Die Büchse der Pandora, c'est la boîte de Pandore, cet objet mythologique qu'il ne fait pas ouvrir, si on veut éviter d'ouvrir la voie au mal sous toutes ses formes. Mais Lulu n'est pas le mal: c'est pourtant ce que croit la société incarnée par tous ces hommes, ces juges, policiers et bourgeois, ou ces profiteurs, consommateurs de chair fraîche qui en veulent à celle qui les attire parce qu'elle représente la sexualité débridée, mais dont ils voudraient couper les ailes parce qu'ils veulent la garder sous contrôle... Le film se pose en réalité en une métaphore de la fin programmée de la république de Weimar, une période que décidément Pabst (Die freudlose GasseGeheimnisse einer Seele, Das Tagebuch einer Verlornen) aura beaucoup montré, avec ses petites révolutions, notamment autour de la sexualité, mais aussi ses grosses frustrations: montée des périls, réaction de la censure, retour aussi du refoulé typiquement Allemand...
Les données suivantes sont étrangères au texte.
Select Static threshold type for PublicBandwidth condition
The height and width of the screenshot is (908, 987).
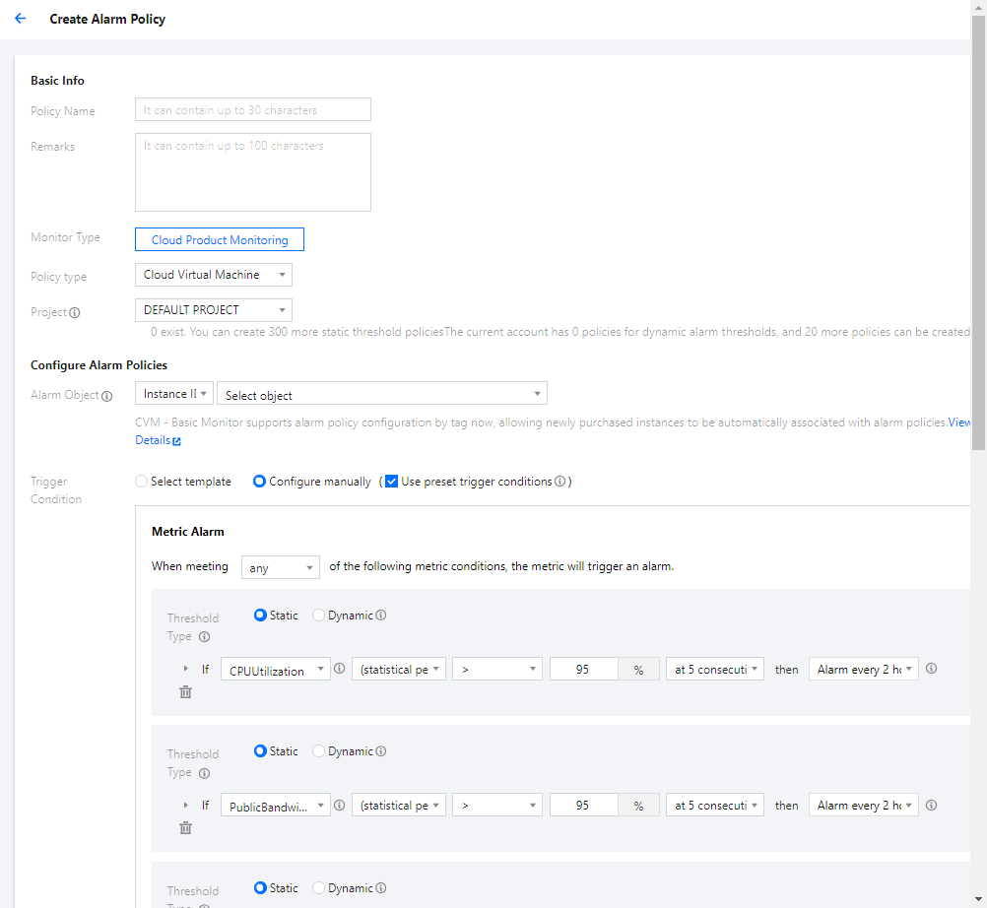point(260,751)
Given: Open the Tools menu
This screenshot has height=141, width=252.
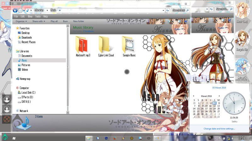Looking at the screenshot, I should tap(38, 16).
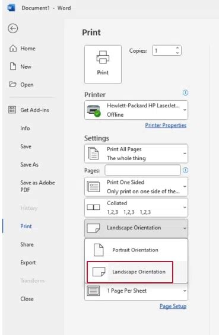This screenshot has height=335, width=219.
Task: Select Portrait Orientation from the list
Action: pyautogui.click(x=137, y=250)
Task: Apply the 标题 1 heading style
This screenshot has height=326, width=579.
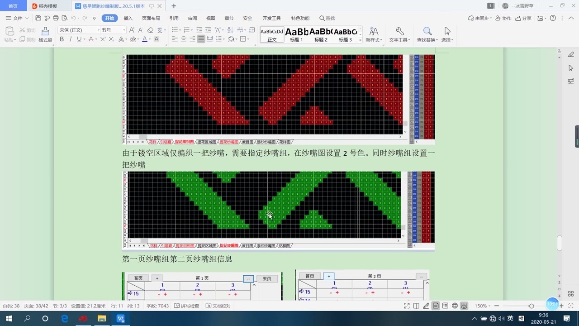Action: pyautogui.click(x=296, y=34)
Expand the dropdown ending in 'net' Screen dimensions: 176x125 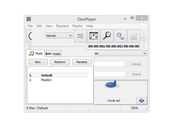click(120, 53)
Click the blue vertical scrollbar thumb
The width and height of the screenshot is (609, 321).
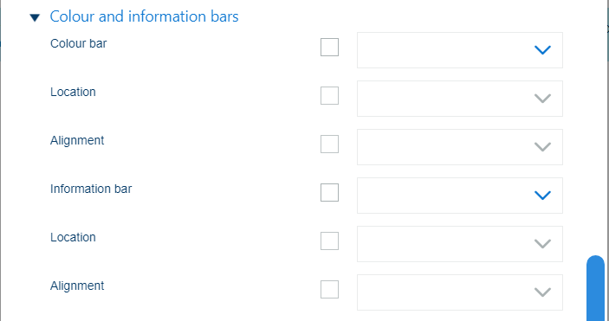point(595,288)
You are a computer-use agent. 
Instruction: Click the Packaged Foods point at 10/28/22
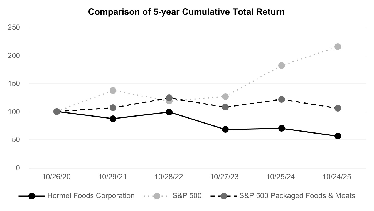[169, 98]
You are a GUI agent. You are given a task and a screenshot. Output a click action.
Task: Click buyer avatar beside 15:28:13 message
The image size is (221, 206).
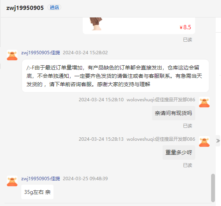[204, 142]
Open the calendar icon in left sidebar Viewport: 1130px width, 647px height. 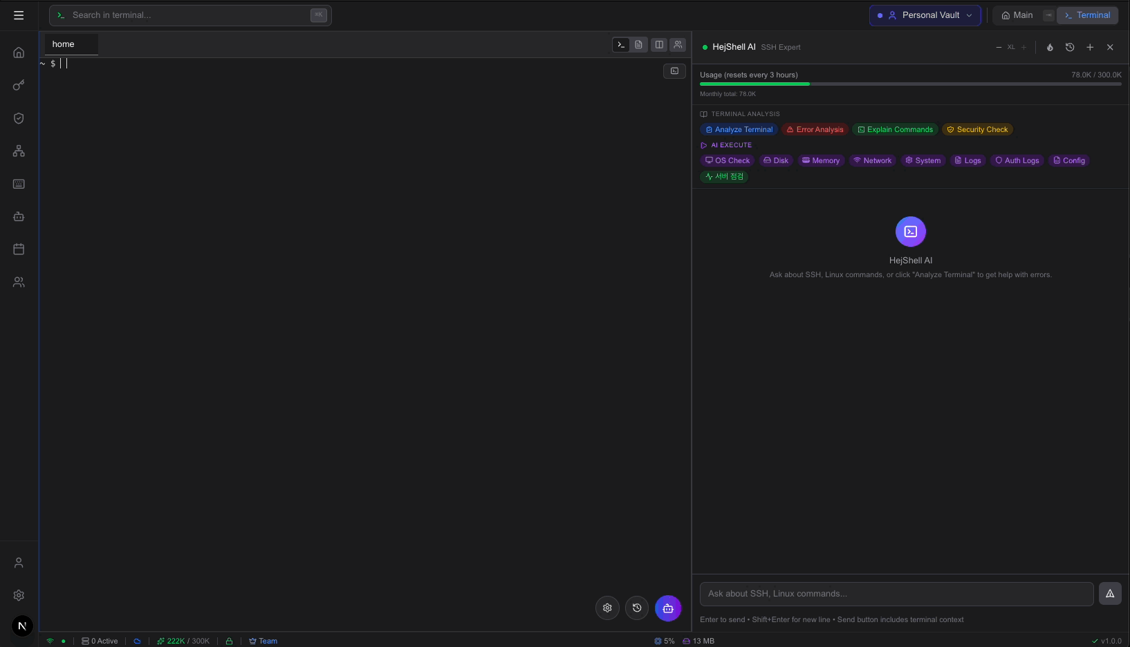(19, 249)
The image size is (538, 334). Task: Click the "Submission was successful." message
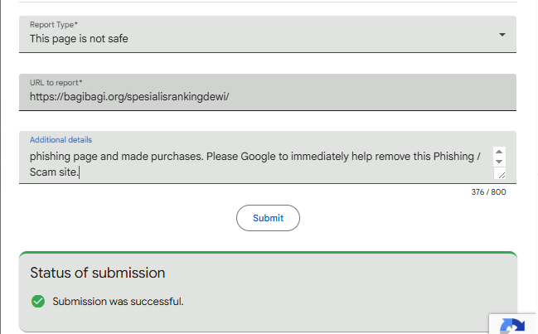[118, 301]
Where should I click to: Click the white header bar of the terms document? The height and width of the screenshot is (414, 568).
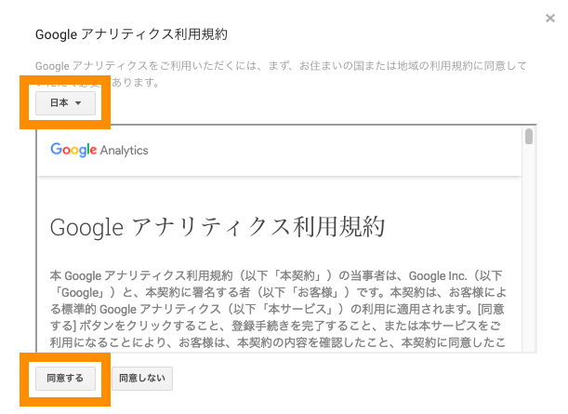pos(279,151)
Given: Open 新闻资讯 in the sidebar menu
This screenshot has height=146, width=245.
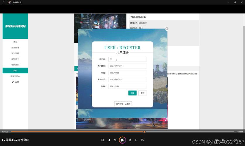Looking at the screenshot, I should pos(15,65).
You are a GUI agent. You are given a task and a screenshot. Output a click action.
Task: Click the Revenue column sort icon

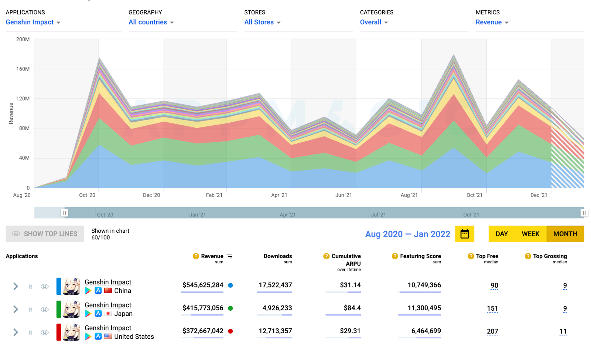[x=229, y=256]
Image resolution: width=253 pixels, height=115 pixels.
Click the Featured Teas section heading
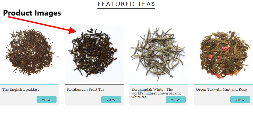[126, 4]
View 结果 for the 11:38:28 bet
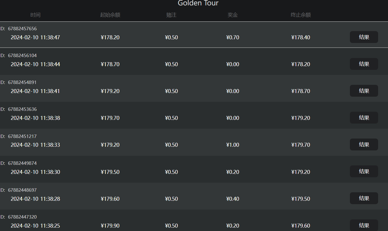This screenshot has height=231, width=388. [364, 198]
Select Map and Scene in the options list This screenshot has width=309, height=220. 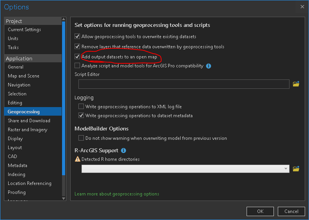tap(23, 76)
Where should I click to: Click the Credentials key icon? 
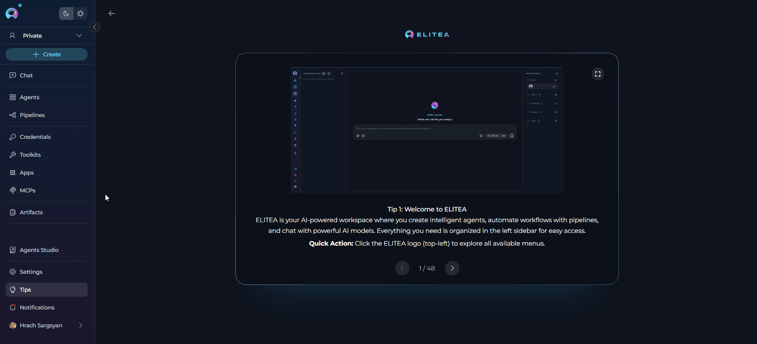(13, 137)

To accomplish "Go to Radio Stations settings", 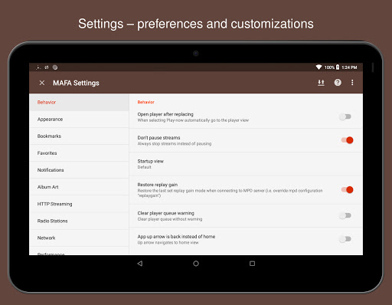I will [79, 221].
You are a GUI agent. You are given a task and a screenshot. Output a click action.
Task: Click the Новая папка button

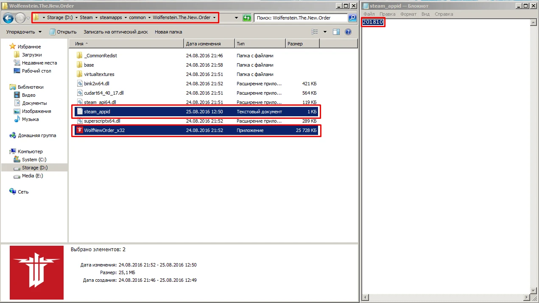pos(168,32)
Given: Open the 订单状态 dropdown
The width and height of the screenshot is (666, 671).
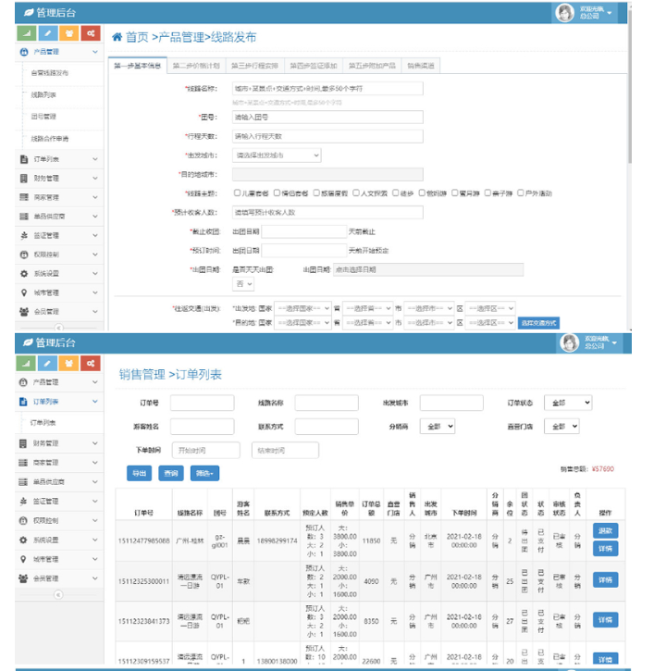Looking at the screenshot, I should (x=568, y=404).
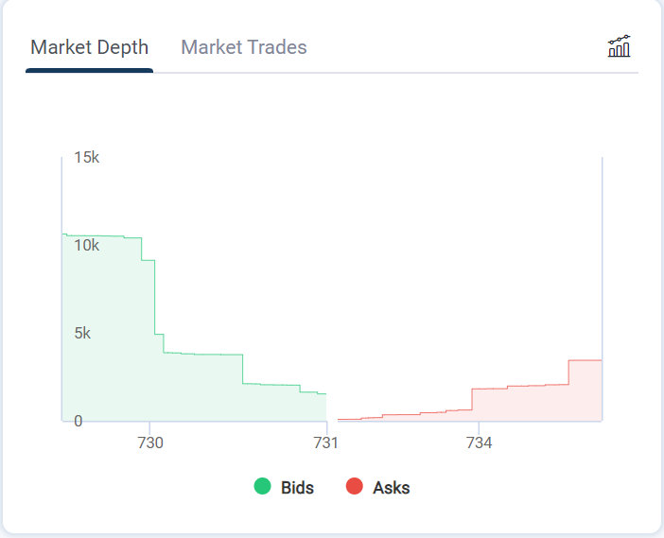Toggle the red Asks legend dot
The image size is (664, 538).
click(355, 487)
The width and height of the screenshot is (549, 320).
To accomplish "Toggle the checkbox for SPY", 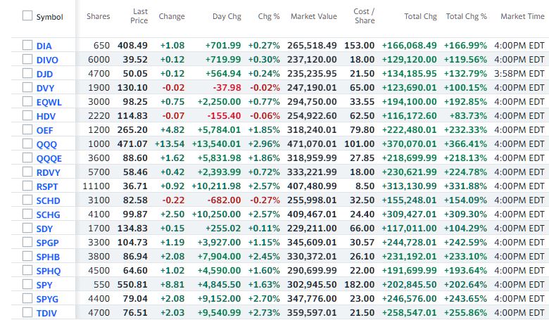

Lulu, qui aime sans conditions, et dont on dit (C'est Geschwitz, mais peut-être en rajoute-t-elle...) qu'elle a un passé, semble au contraire ne pas avoir d'histoire. Des sentiments? Oui, elle en a, mais elle n'en fait pas tout un plat. Elle semble réduite à sa séduction, son insouciance (Notons qu'elle change physiquement dans le film lorsqu'elle perd cette insouciance, et ça correspond généralement aux moments où elle perd pied), et c'est ce qui explique à la fois le fait qu'elle soit irrésistible, et... les ennuis à rallonge qu'elle en retire. Car dans ce film, c'est toute une société d'hommes qui se dresse contre elle à peine défendue par sa bande de bras-cassés: symbolique, gorgé de symboles, le film est un conte du début à la fin!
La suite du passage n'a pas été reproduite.